With wind and solar, “you get what you get when nature gives it to you,” MIT professor Richard Schmalensee said. “That’s just a more complicated system, and it’s not going to be cheaper.”

Also affecting the economics of coal plants is the fact that most existing plants are aging and consequently require more maintenance, and they are operating at a fraction of their intended capacity, according to the Environmental Protection Agency. Originally built to provide base-load electricity because of their ability to run continuously, coal plants are now being used intermittently when wind and solar are not available and require more energy to warm up from idle.

Energy Security

Coal proponents say the reliability of coal plants should also be factored into calculations. Whereas wind and solar are weather-dependent and even natural gas depends on timely deliveries from pipelines, several months’ supply of coal can be stored on site, allowing the plants to function through short-term interruptions. 
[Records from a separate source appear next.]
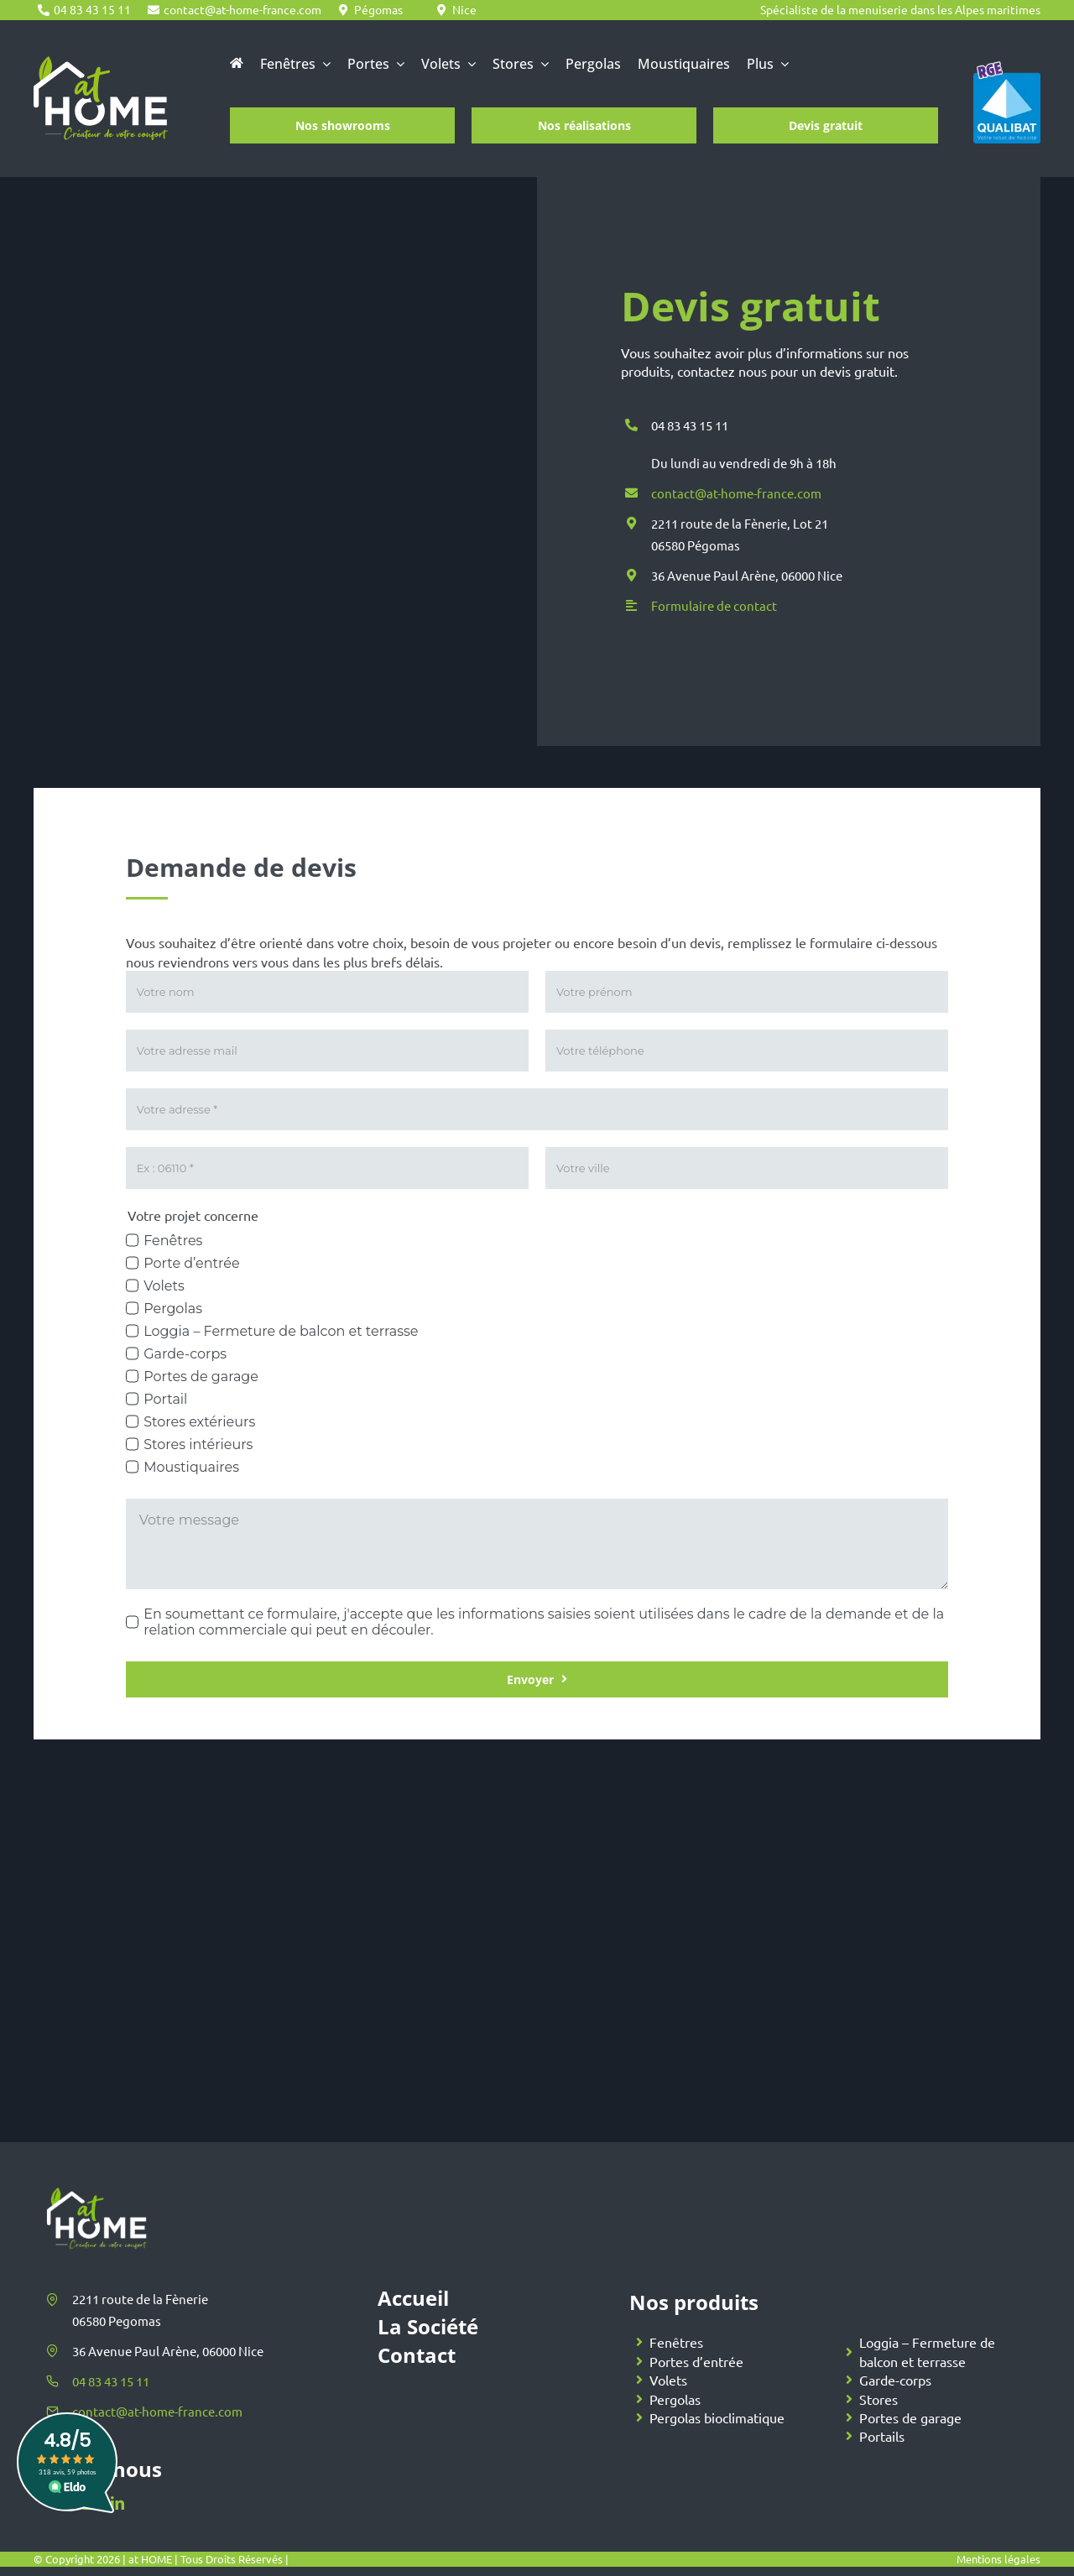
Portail (165, 1399)
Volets (164, 1286)
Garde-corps (185, 1354)
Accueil (413, 2298)
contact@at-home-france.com (242, 9)
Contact (417, 2355)
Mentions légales (998, 2559)
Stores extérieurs (199, 1422)
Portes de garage (200, 1376)
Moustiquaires (191, 1467)
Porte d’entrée (191, 1263)
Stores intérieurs (198, 1444)
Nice (464, 9)
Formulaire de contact (714, 606)
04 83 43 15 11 (92, 9)
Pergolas (172, 1309)
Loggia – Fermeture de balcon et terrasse (280, 1331)
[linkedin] (117, 2503)
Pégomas (378, 9)
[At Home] (101, 63)
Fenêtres (172, 1241)
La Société (428, 2326)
While anti-fossil fuel activists have argued that the “social cost of carbon,” essentially the harms from emissions, should be considered, Orr has quantified, based on recent blackouts in Spain, Texas, and California, what he calls the “social cost of blackouts.”

These costs include spoiled food in grocery stores and restaurants, lost sales and work hours, and even deaths from lack of heat or air conditioning. Removing dependable electricity from the grid would “impose blackout costs large enough to materially erode or fully offset projected national climate benefits,” the study states.

Bryce said there are strategic reasons why Americans should not dismantle a cheap and reliable energy source that they have in abundance. 

“We need to keep our existing coal-fired power plants online and operating to help assure our energy security,” he said. “The U.S. cannot and should not ignore its massive coal resources.”

Estimating that the United States possesses 400 years’ worth of coal at current usage rates, Bryce said that “the U.S. isn’t the Saudi Arabia of coal; it’s the entire OPEC of coal.” 

Coal Expanding Abroad

As the nation debates the future of its coal industry, many other countries are aggressively adding coal capacity. 

“Looking far beyond the administration’s policies, globally more and more countries are turning back to coal in the face of increased demand and constrained [liquid natural gas] supplies,” Burke said.

While China and India continue to build new coal plants at a record rate, Germany and other European Union members are delaying their phase-out of coal. Germany’s Energiewende, which featured a complete phase-out of coal by 2038, is now being reevaluated in light of rising energy costs that some analysts say are prompting manufacturers to relocate to countries where energy is cheaper.

German Chancellor Friedrich Merz said in March that he was “not prepared to jeopardize the core of our industry simply because we have adopted phase-out plans that have become unrealistic.”

In 2025, China added 161 GW of new or reactivated coal capacity, while India’s total coal generation hit a peak of 187 GW in April, according to the Centre for Research on Energy and Clean Air and Reuters. 

By comparison, the United States currently has about 175 GW of coal capacity remaining, down from more than 300 GW in 2013, of which only about 75 GW is used due to plants sitting idle, according to Global Energy Monitor. 

“China and India are getting a supply of low-cost, locally sourced energy that provides reliable power around the clock,” Orr said. 

“Unlike liquefied natural gas, coal is more insulated from supply shocks and global price spikes, such as those occurring due to the war in Iran. By shutting down U.S. coal plants, America is forfeiting reliable power plants that can provide superior reliability during winter storms.”